Secondly, "nothing" doesn't mean anything in terms of quantum physics. In quantum physics stuff is popping into and out of existence all the time, and "nothing" isn't really nothing. So the idea that everything must have a prime cause, is not borne out by experience.
cpwm17
(3,829 posts)This physics isn't 'nothing'; and this physics isn't magic, it's just a brute fact of existence.
The Big Bang didn't come from nothing, and it's almost guaranteed that there are innumerable universes beyond our own that arose through the same basic physics. Each universe has its own properties, and since there are so many (or infinite) universes with various properties, the possible is almost guaranteed to happen an innumerable number of times. Some universe's will happen to have the right properties for life since there are so many universes. No magical sky being is required.
Since our existence is obviously possible, our existence is almost guaranteed.
A god explanation for our Universe's existence just passes the buck to another non-answer. Where did this god come from and how does this god get its powers? How does this god poof things into existence? Saying a god did it is the same as saying it was done by magic.

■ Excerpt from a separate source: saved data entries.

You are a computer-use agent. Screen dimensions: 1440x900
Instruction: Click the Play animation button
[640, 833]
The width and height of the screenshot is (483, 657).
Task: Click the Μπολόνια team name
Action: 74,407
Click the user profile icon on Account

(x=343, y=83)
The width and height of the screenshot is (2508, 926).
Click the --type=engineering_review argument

Claiming that this magical being has always been here does not give an explanation on how it got here. Forever cannot create an invisible superpower.
t16hilos
(12 posts)But a deist might argue:
'Forever' can create an invisible superpower as easily as 'forever' can 'guarantee that there are innumerable universes beyond our own that arose through the same basic physics'. A prior universe that had been annihilated by a successor universe could never be proven to have existed.
There may be no creative Force or Entity (for lack of a better term, called 'God') involved in the existence of reality as we know it. Then, again, there may be. Stephen Hawking doesn't know, nor did Albert Einstein, nor does anyone else. At that point, we move beyond the realm of physics into metaphysics,(or philosophy, religion, etc).
I just think that civility, tolerance and a dash of humility is in order on both sides of the debate when this topic is broached (and which I have seen all too often to be lacking in today's polarized and adversarial public culture). --but not, I am happy to note, in this discussion.
cpwm17
(3,829 posts)They are for me.
Some people take it too seriously. According to my parents and sisters, anyone that doesn't believe in their version of a god deserves to be infinitely punished for eternity. Well that certainly saps the fun out of such discussions.
God, as popularly defined, is impossible; plus there would be obvious evidence for any gods none exists. So we just go back to the default position where non-belief is appropriate.
Warren Stupidity
(48,181 posts)"god" as an answer to what existed before the universe answers nothing.
treestar
(82,383 posts)To think of things at this level. Why does the universe exist? It would be beyond Mr. Hawking's knowledge. When you think of it from that view, there is something we cannot understand at work. God is a good explanation.
FarCenter
(19,429 posts)A god capable of creating the universe would have better things to do.
Union Scribe
(7,099 posts)In any case, this isn't the right forum for this.